Once a month I spend an hour with my spiritual director. I’m usually running late. She expects this and gives me time to settle in with a drink of water or a cup of tea. We begin with a prayer. My feet firmly on the ground, I know that this is a space for me to drink and eat.
I share what’s been going on for me. Work, personal life, the whole lot. Frustrations, joys, things that confuse me or bring me hope. Then together we consider a bible passage to dive into. Often my spiritual director will suggest one or two texts that have come to mind and I can choose which one I feel pulled into. Sometimes it’s something familiar, sometimes a place I don’t know so well.
We read the passage together from two different translations of the Bible. I listen to her reading the passage. She listens to me. I usually take my Canvas Bible, which uses the Message translation and has drawings to colour. It takes my head out of the version I usually use for work and encourages playfulness. Often I will go home and spend a bit of time colouring the image whilst meditating on what has emerged with my spiritual director.
After we have both read the passage, we share what we have each noticed resonating with what I have shared of my life already. Sometimes it is confirmation. Sometimes a door opens to something I haven’t been aware of. Sometimes it is firm in instruction. Often it is gentle in care.
Before I leave I am prayed for once again. Blessed on my way. I drink it in. I know she prays for me every day.

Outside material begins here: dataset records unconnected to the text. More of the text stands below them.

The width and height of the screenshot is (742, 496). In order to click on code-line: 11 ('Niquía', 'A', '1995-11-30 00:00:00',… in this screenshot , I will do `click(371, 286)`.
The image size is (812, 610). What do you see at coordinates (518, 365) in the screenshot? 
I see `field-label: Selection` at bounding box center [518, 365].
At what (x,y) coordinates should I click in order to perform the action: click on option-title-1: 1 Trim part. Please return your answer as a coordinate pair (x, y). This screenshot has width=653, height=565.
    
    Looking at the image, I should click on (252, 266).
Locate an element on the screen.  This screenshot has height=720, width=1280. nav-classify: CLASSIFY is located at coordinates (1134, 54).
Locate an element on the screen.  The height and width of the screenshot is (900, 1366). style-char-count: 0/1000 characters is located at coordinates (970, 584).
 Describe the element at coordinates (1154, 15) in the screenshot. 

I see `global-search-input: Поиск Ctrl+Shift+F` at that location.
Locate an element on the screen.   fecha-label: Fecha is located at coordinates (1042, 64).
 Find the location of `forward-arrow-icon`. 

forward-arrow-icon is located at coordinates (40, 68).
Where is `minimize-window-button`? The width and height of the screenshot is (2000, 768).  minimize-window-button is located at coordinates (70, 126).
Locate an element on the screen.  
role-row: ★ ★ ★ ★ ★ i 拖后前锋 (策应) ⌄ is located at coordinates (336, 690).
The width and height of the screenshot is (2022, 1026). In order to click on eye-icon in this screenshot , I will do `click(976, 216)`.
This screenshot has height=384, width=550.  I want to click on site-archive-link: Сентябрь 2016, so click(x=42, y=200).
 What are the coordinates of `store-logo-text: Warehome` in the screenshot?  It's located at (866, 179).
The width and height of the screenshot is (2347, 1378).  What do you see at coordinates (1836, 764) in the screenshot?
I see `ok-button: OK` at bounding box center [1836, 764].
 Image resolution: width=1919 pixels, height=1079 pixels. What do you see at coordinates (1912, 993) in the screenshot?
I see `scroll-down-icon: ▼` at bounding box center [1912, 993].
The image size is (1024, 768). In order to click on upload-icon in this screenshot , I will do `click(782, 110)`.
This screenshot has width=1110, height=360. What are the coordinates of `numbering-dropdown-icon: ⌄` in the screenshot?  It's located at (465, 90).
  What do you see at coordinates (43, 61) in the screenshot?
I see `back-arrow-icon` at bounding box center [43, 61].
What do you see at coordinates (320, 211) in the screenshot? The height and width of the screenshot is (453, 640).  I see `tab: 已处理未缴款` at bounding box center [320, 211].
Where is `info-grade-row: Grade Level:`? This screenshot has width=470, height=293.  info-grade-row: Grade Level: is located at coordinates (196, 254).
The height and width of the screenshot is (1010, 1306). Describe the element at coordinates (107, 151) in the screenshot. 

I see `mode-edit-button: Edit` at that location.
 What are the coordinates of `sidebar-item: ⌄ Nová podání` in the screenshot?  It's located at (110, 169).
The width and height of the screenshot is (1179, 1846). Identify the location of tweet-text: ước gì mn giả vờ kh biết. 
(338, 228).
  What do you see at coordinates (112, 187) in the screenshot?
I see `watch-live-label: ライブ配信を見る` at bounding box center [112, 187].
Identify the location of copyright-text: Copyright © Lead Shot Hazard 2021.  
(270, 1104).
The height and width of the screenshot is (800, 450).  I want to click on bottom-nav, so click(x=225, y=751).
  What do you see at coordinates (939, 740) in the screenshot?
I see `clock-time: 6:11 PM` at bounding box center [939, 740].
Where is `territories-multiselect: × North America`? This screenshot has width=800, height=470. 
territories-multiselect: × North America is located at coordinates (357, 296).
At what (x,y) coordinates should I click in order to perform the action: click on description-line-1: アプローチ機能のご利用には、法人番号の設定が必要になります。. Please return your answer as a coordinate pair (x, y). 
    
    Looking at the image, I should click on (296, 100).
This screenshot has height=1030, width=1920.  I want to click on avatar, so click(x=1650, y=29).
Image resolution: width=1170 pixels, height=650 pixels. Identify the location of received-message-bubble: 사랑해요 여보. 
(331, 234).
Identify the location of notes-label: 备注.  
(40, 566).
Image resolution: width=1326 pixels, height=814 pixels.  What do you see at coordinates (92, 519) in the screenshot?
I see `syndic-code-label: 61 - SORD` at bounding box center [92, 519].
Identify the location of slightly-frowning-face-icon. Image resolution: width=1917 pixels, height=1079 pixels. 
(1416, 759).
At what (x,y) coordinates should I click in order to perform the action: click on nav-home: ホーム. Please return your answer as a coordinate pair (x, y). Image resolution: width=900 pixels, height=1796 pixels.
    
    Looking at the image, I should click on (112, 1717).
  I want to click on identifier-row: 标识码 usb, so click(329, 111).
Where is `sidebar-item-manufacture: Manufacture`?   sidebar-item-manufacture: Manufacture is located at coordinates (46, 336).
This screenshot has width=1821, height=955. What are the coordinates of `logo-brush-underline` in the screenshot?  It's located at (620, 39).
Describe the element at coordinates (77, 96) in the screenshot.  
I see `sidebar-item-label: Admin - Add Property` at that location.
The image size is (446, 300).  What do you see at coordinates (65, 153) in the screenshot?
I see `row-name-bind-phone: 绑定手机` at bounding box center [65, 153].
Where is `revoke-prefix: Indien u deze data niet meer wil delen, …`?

Journeying with someone else gives some accountability for my spiritual growth. My spiritual director reflects back patterns that emerge. She can spot pendulum swings. She can see movement and change that I might not notice. She brings and uncovers joy.
I meet with someone from a different denomination. A religious sister. She is not my age or my nationality. She has no desire other than to know that I am meeting with God and to support me to do that in whatever way she can.
I’ve had a spiritual accompaniment since I was 22. First a religious sister who lived in a high rise flat in Glasgow. I was not enjoying the youth ministry I was engaged in, and I remember experiencing the transformation of the insights gained. It was noticeable to others that this change had happened in me.
Since then I have had three other spiritual directors. Each sent for a particular time and season in my life to journey with me. One throughout my training and probation to become a full-time minister of word and sacrament, and one who journeyed through my first parish with me and now one in my current parish.
Each director has provided me with a safe space to seek God honestly. They have supported me through challenges with prayer and bible passages. They seek out abundant life with me and see that ministry does not overcome me. I truly value their questions and wisdom and companionship in exploration of challenges and wonderings that I encounter.
My spiritual director is an invisible part of my support system to many, but a hugely important one. Our monthly meetings keep me grounded in God and able to voice difficulties and puzzles that are not easy to share with many in my role as a parish minister. It is one of the few places I can turn up entirely as myself, I don’t need to prepare for getting there and I don’t need to lead or take responsibility for anyone but myself in this space. A true oasis.